As Donald Trump's latest scandal increases the odds of his impeachment, Senate Majority Leader Mitch McConnell (R-Ky.) is disappointed -- not with presidential misconduct, but with Democratic efforts to "politicize" the controversy.
"I believe it's extremely important that their work be handled in a secure setting with adequate protections in a bipartisan fashion -- and based on facts rather than leaks to the press. It's regrettable that House Intelligence [Committee] Chairman [Adam] Schiff [D-Calif.] and Sen. [Charles] Schumer [D-N.Y.] have chosen to politicize this issue," McConnell said from the Senate floor on Monday.
At this point, you're probably thinking that I'm about to write several hundred words about Mitch McConnell being the single most partisan human being who's ever lived, making his admonitions yesterday appear hilariously insincere.
But I'm not going to do that.
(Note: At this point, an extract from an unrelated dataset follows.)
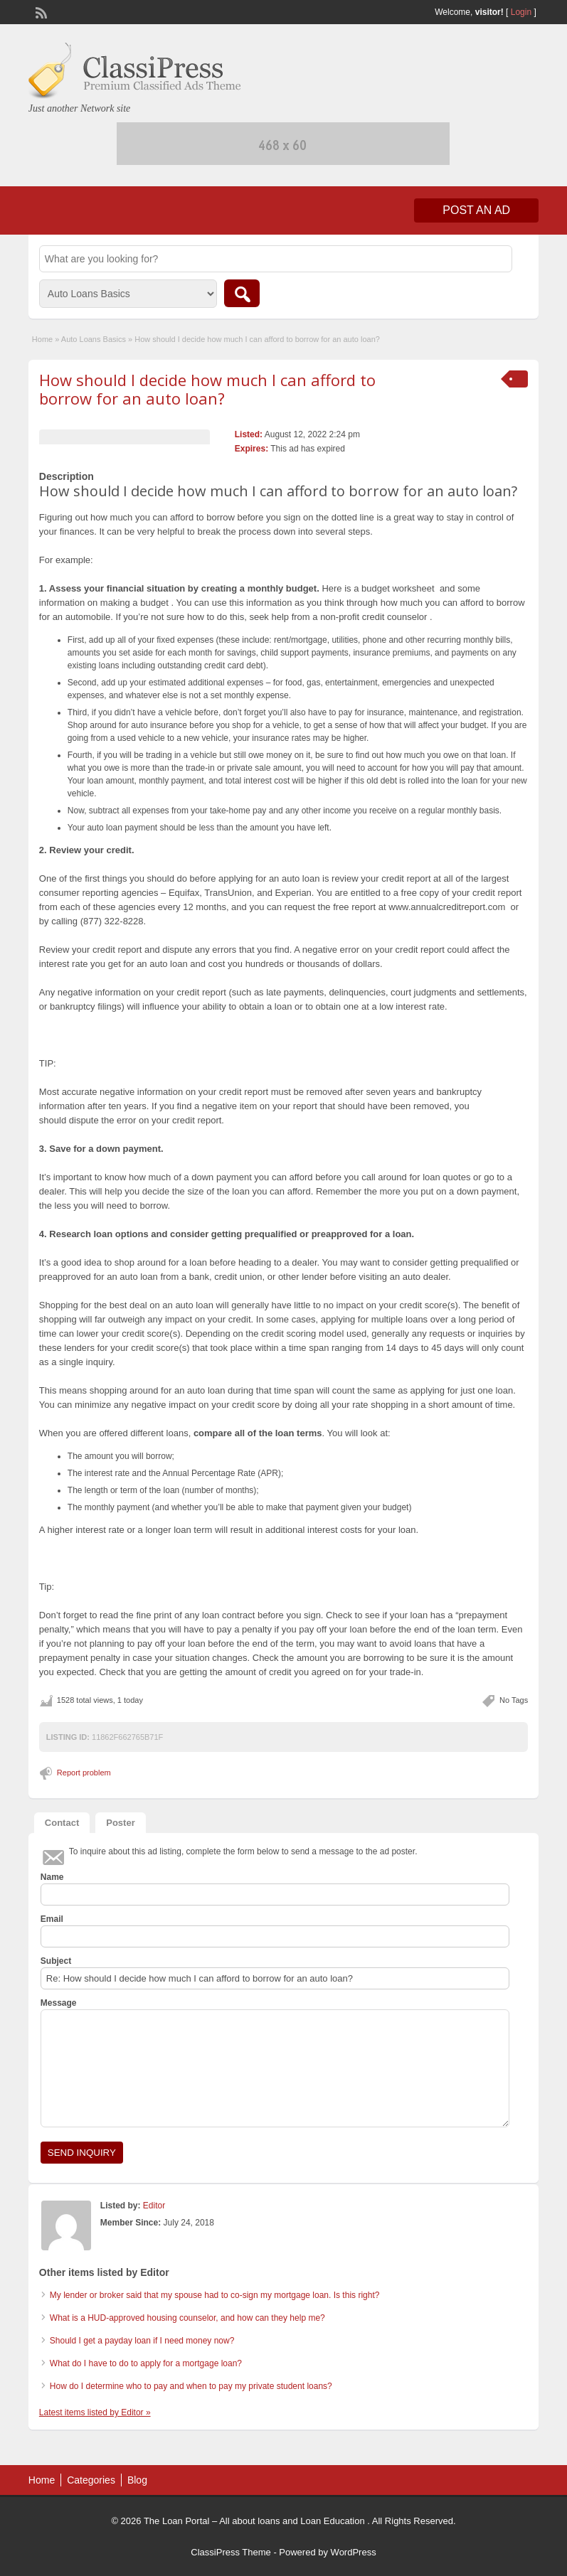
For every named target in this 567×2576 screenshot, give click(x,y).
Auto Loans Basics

It's tempting, but I have a different area of interest in mind.
Let's say everyone involved in the process, recognizing the seriousness of the allegations against the president, wanted to avoid "politicizing" the issue. Let's say McConnell's concerns were legitimate -- they're not, of course, but let's say they were for the sake of conversation -- and officials committed to a de-politicized process.
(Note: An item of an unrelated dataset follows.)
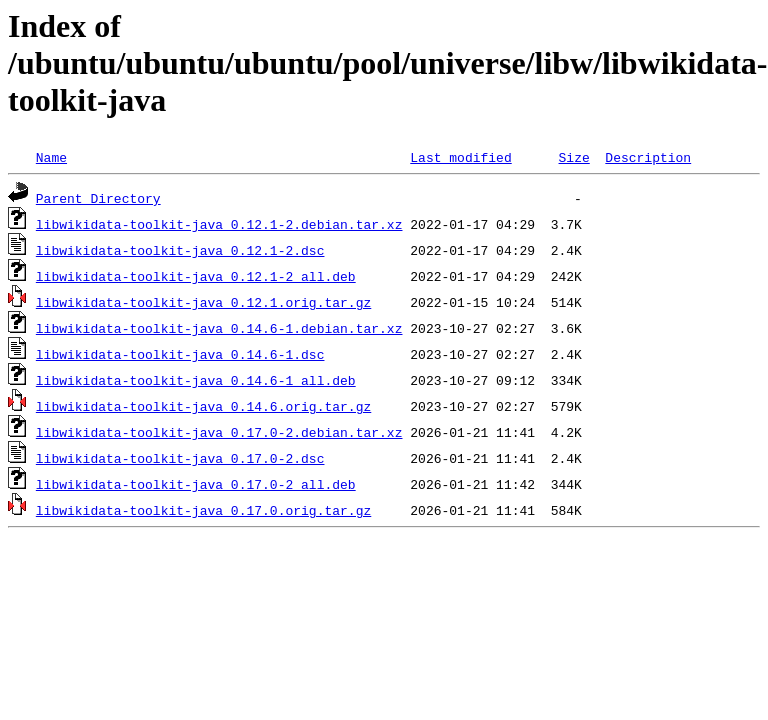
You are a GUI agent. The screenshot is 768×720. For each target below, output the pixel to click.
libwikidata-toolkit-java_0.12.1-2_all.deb (196, 276)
In practical terms, what exactly would that look like?
At a certain level, the idea seems inherently self-defeating. We are, after all, talking about a politician -- in this case, the sitting president -- who's accused of seeking a foreign government's assistance in his re-election campaign. The controversy touches on a variety of fronts, related to everything from foreign policy to ethics to corruption laws, but at its core, it's a political story.
And de-politicizing a political story gets a little tricky.
But if it's nevertheless important to McConnell that the relevant players -- including the politicians in Congress -- try to avoid politicizing this mess, there are a limited number of options.
For example, lawmakers could launch an investigation, either through the traditional committee process, or through the creation of a select committee. Also, lawmakers could call on the Justice Department to appoint a special counsel to launch a federal probe.
Do either of these options appeal to the Senate majority leader? Inquiring minds want to know.